**EXERCISE DETAILS:** Each line of the data below that holds the word "agent" is to be reported in full.
───── AVAILABLE RECORDS
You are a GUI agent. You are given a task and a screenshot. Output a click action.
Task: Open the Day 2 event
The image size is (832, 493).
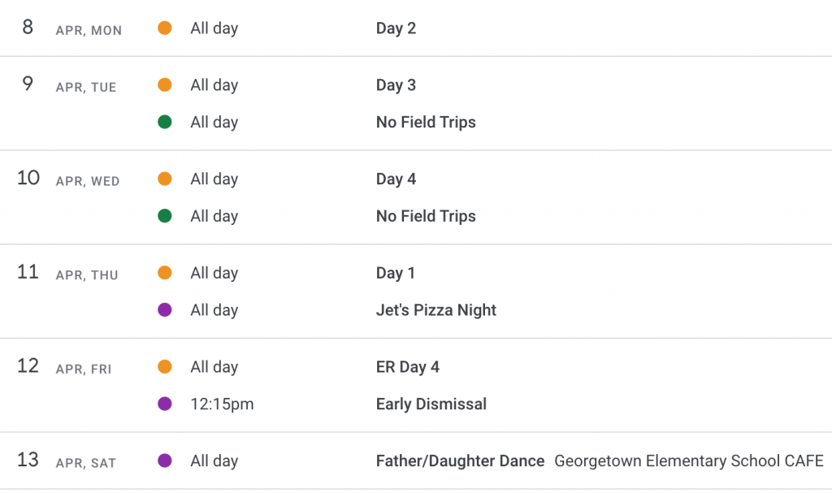click(x=396, y=28)
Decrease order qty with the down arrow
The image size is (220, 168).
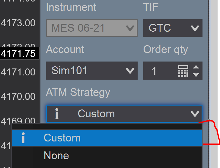pyautogui.click(x=196, y=74)
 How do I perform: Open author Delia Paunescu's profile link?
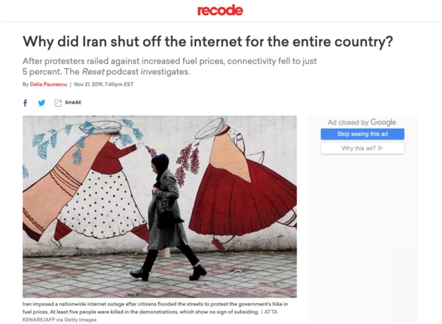pyautogui.click(x=48, y=84)
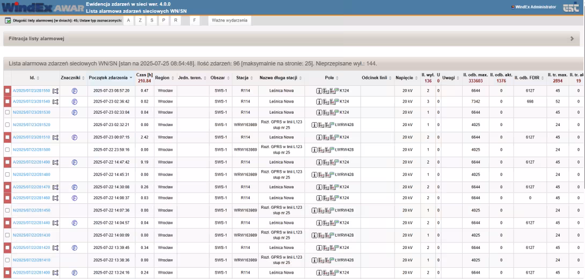Click the F marker icon for event N/2025/07/23/281530
585x279 pixels.
coord(75,112)
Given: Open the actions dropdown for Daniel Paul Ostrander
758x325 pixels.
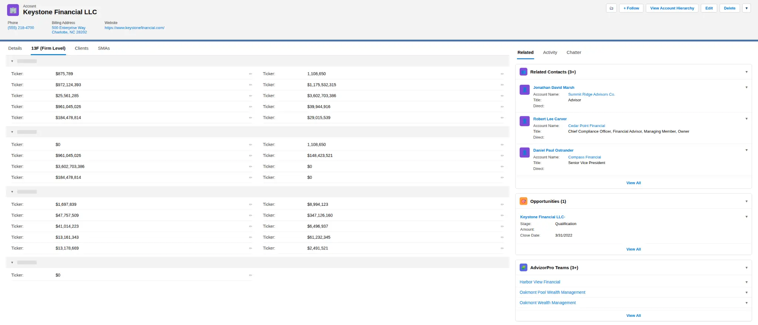Looking at the screenshot, I should point(747,150).
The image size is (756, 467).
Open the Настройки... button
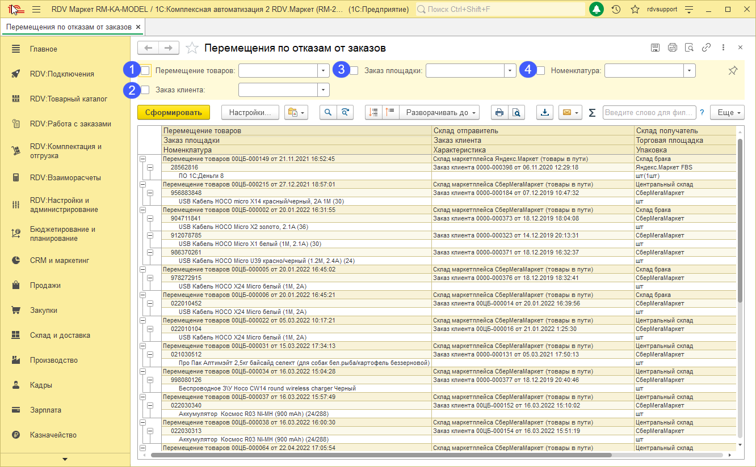pyautogui.click(x=250, y=113)
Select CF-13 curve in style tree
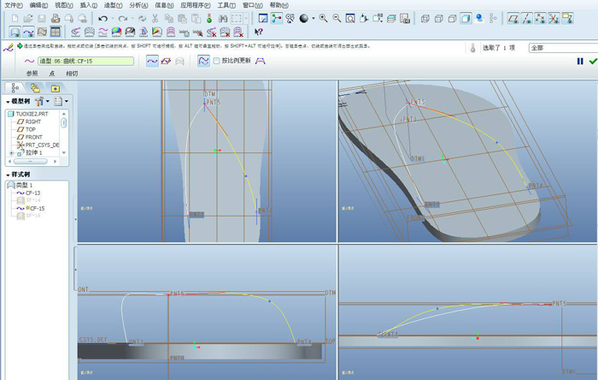The height and width of the screenshot is (380, 598). coord(32,193)
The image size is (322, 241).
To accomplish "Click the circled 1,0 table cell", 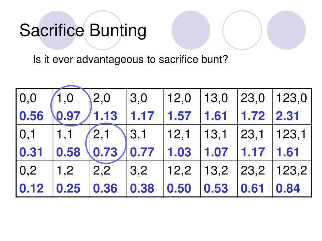I will pos(71,107).
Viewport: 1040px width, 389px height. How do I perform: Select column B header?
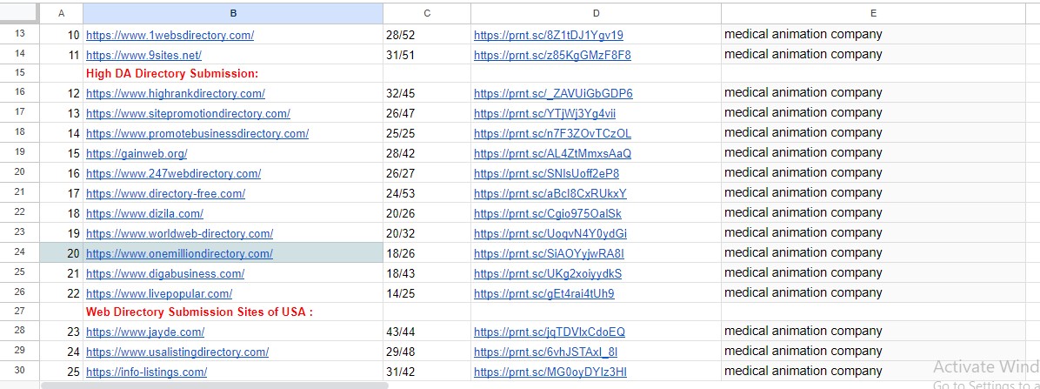coord(233,13)
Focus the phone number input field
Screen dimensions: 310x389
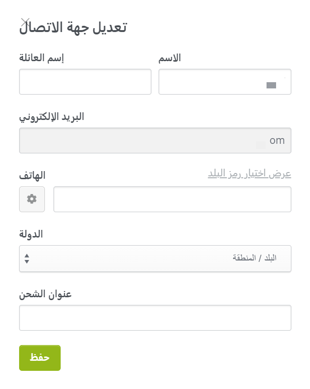click(x=172, y=199)
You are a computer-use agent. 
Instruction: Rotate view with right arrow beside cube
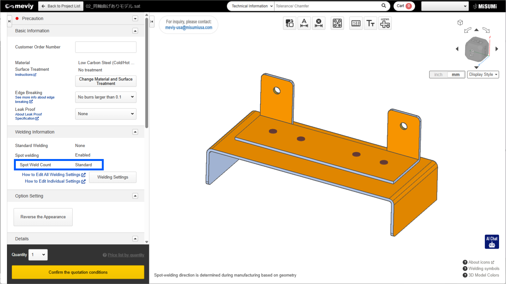497,49
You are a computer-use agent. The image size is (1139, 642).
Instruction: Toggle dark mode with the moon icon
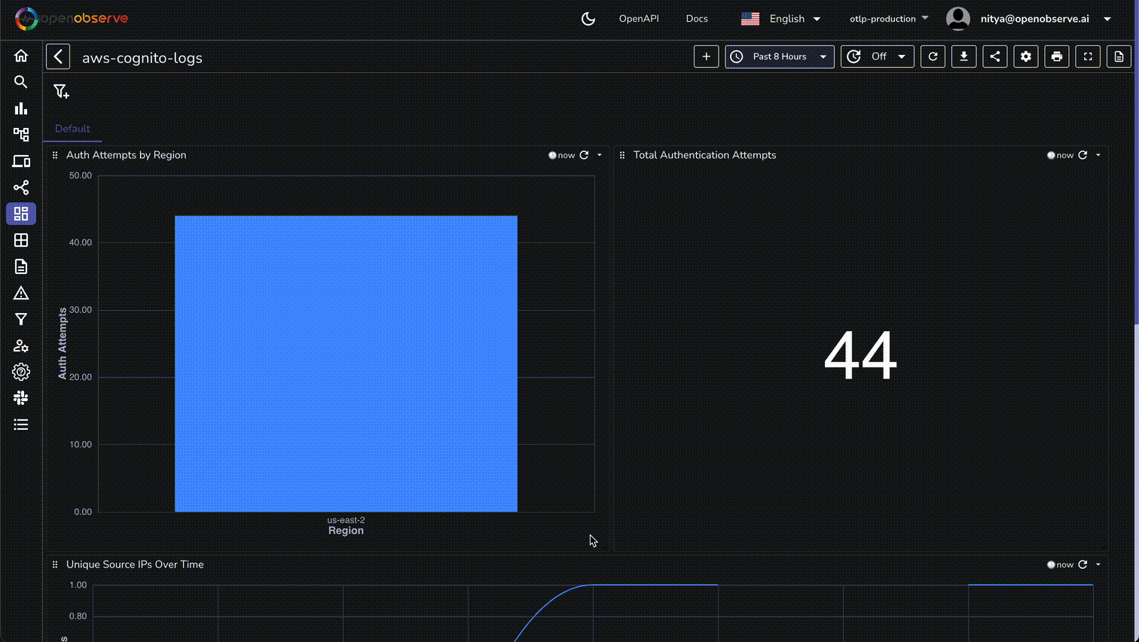(x=588, y=18)
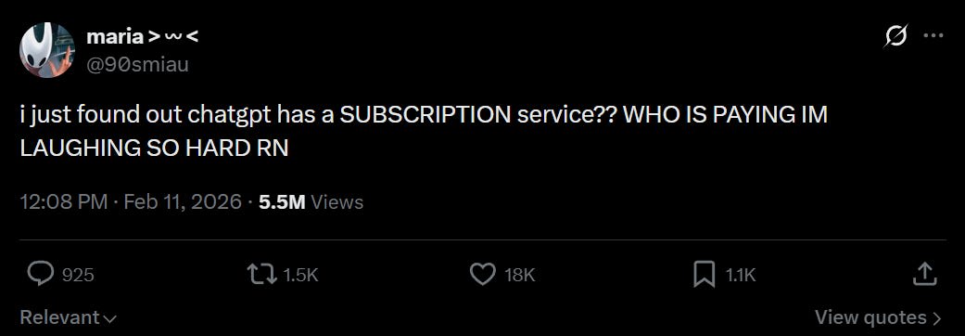965x336 pixels.
Task: Open the Grok explain-post icon
Action: coord(895,37)
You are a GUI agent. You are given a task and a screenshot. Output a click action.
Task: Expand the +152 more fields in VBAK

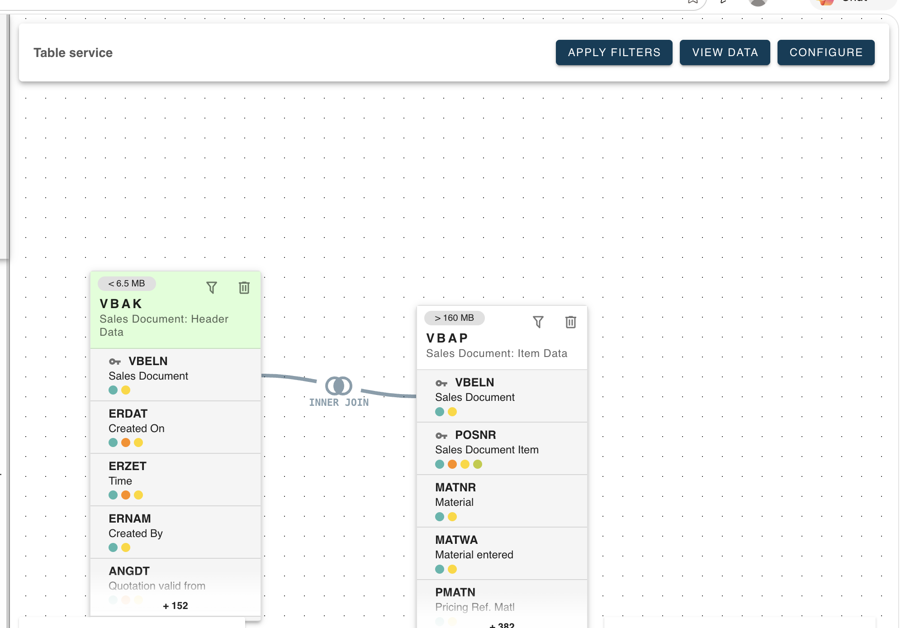pos(175,606)
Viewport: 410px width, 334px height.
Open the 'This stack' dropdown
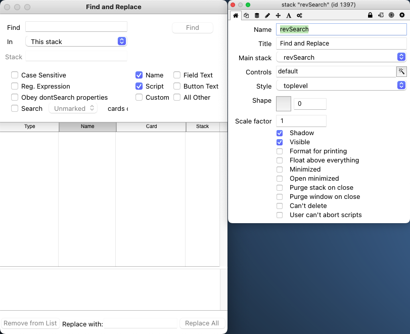coord(76,41)
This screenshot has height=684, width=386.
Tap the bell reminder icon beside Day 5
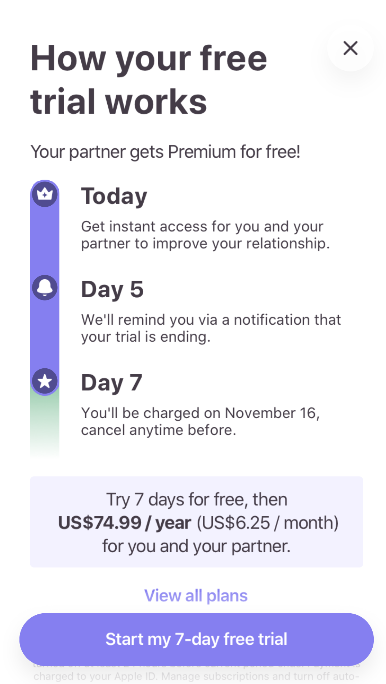pyautogui.click(x=45, y=288)
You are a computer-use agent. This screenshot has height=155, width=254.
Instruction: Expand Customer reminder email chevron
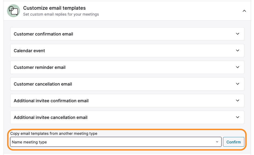238,67
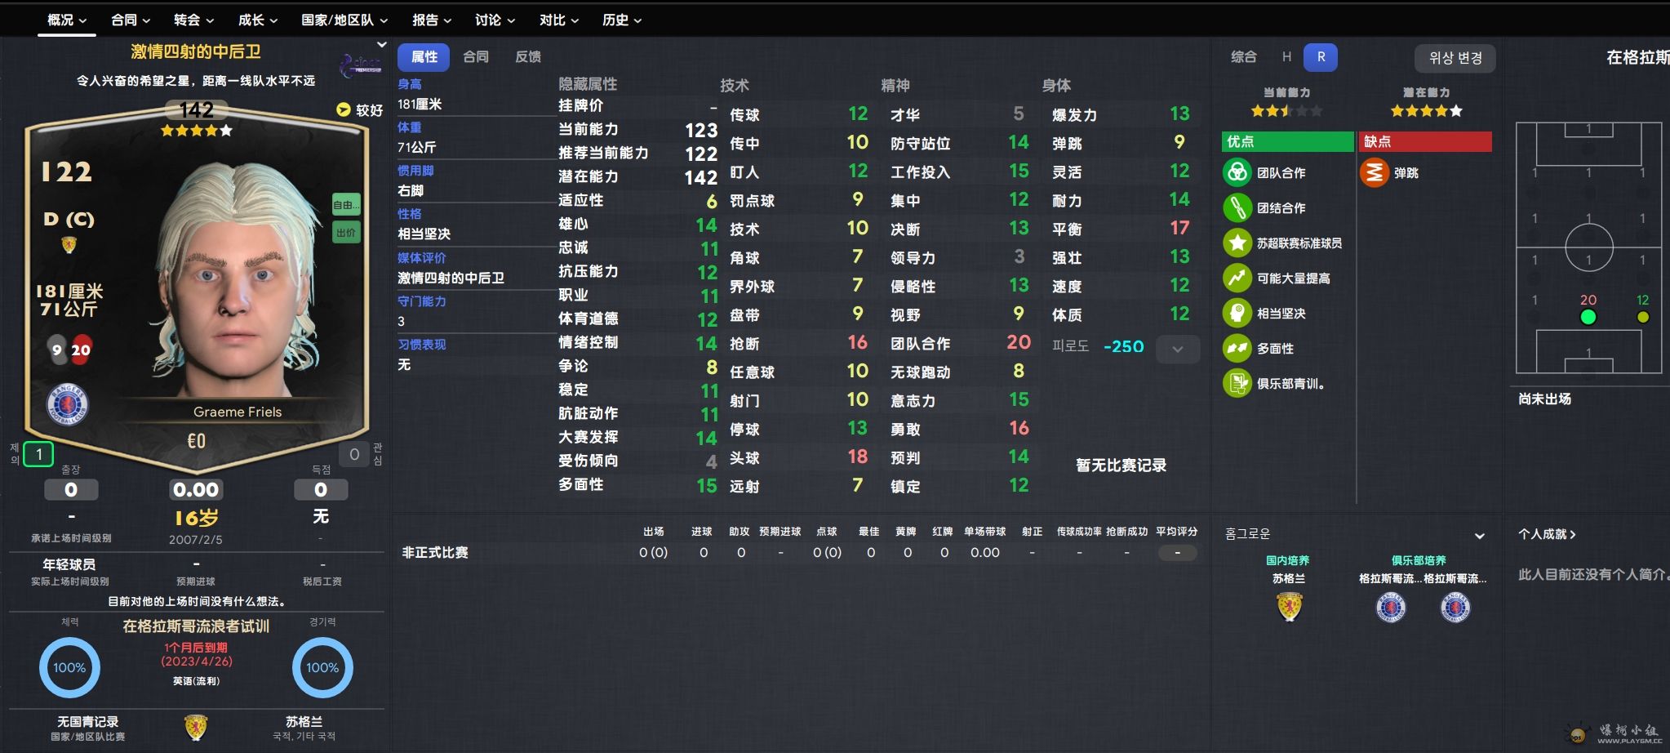Click the green centre-back position dot on pitch

click(1588, 317)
──────────
**WRITTEN ANSWER:**
You are a GUI agent. You are given a task and a screenshot. Output a click action.
You are a computer-use agent. 
You are a computer-use agent. The image size is (1139, 642).
You are a GUI agent. You are given a task and a screenshot. Output a click action.
You are a computer-use agent. This screenshot has height=155, width=254.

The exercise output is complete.